• [TASK DESCRIPTION] Please translate this sentence from the genome assembly abstract into Spanish: "In this paper, we present an approach to assemble repetitive regions in prokaryotic genomes."

| Literature DB >> 26229287 |
Diego Cb Mariano1, Felipe L Pereira2, Preetam Ghosh3, Debmalya Barh4, Henrique Cp Figueiredo2, Artur Silva5, Rommel Tj Ramos5, Vasco Ac Azevedo1.
Abstract
UNLABELLED: The newest technologies for DNA sequencing have led to the determination of the primary structure of the genomes of organisms, mainly prokaryotes, with high efficiency and at lower costs. However, the presence of regions with repetitive sequences, in addition to the short reads produced by the Next-Generation Sequencing (NGS) platforms, created a lot of difficulty in reconstructing the original genome in silico. Thus, even today, genome assembly continues to be one of the major challenges in bioinformatics specifically when repetitive sequences are considered. In this paper, we present an approach to assemble repetitive regions in prokaryotic genomes. Our methodology enables (i) the identification of these regions through visual tools, (ii) the characterization of sequences on the extremities of gaps and (iii) the extraction of consensus sequences based on mapping of raw data to a reference genome. We also present a case study on the assembly of regions that encode ribosomal RNAs (rRNA) in the genome of Corynebacterium ulcerans FRC11, in order to show the efficiency of the strategies presented here. The proposed methods and tools will help in finishing genome assemblies, besides reducing the running time and associated costs. AVAILABILITY: All scripts are available at http://github.com/dcbmariano/maprepeat.Entities:
Keywords: bioinformatics; finishing assemblies; genome assembly; repetitive sequences
Year: 2015 PMID: 26229287 PMCID: PMC4512001 DOI: 10.6026/97320630011276
Source DB: PubMed Journal: Bioinformation ISSN: 0973-2063
Figure 1pipeline flowchart. The pipeline receives as input: contigs file, reference files (Fasta and GenBank files) and NGS raw data (reads file). The first step is the scaffolding of the contigs. This step can be realized by a modified version of the CONTIGuator software and it has as output a scaffolds file and a synteny graphic with colored targets indicating repetitive regions in the reference file and the gaps׳ positions in the scaffolds file. Using this file it is possible to conduct a manual analysis to choose two contigs׳ names as neighbors to a gap. Note that in the scaffolds file, we do not have contigs (orientated are called scaffolds), however we preserve this denomination in this flowchart to facilitate the comprehension. After this step, we developed the movednaa.py script to correct the beginning of the scaffold file for circular genomes searching the gene dnaA. We also developed the script cut_left.pl to remove barcodes on raw data, when needed. Thus, one can complete the assembly of repetitive regions based on the extraction of the consensus sequence of the mapping of raw data to the reference genome. To automate this step, we developed a software called MapRepeat. It receives as input the name of the two contigs and the path of the scaffolds file, reference Fasta file and the folder containing the NGS raw data file. MapRepeat has as output a new scaffolds file with a closed gap that was indicated in the step before. To analyze the result we developed the scripts: mcontig.py (to divided scaffold files in Multi-Fasta files breaking Ns regions) and contiginfo.py (to analyze number of gaps, length of the genome, length of larger and smaller contigs, and calculate the N50 value).

• [LISTED RECORDS]
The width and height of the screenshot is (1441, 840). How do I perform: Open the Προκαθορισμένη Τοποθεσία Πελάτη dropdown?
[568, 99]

==

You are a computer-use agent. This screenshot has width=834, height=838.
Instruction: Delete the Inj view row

* * *

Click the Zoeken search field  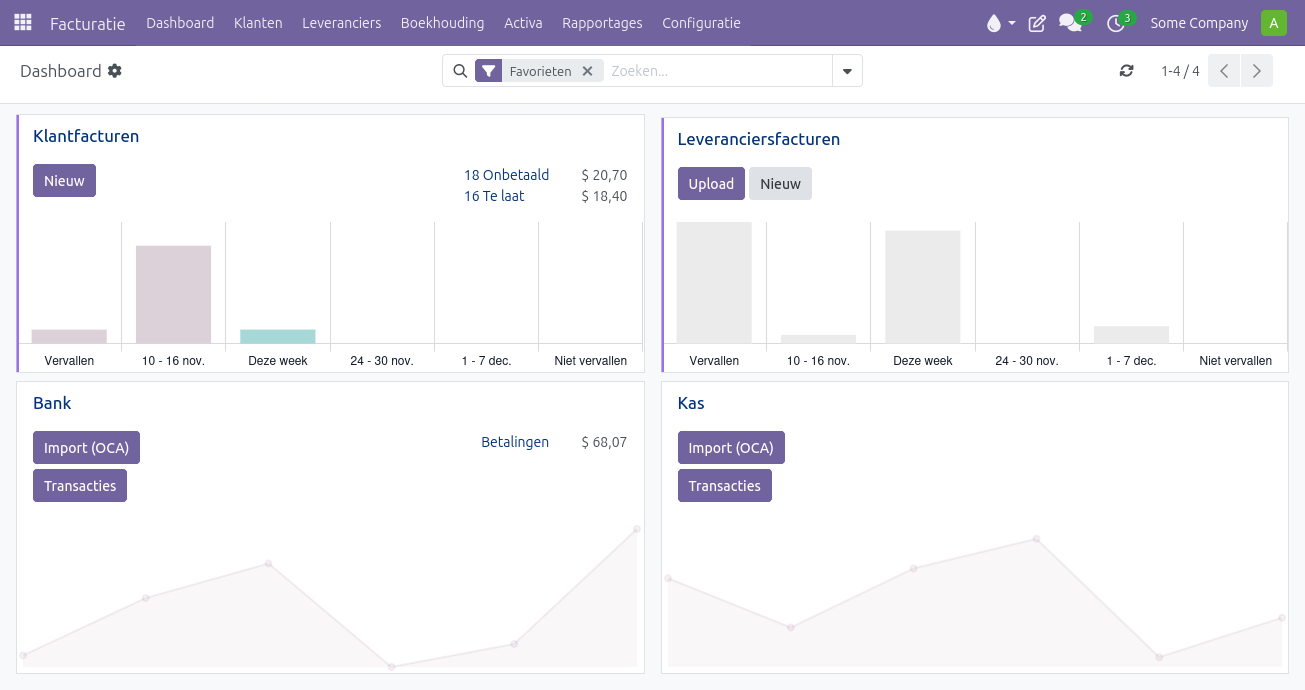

• [RESPONSE TO THE EXERCISE] En este artículo presentamos un enfoque para ensamblar regiones repetitivas en genomas procariotas.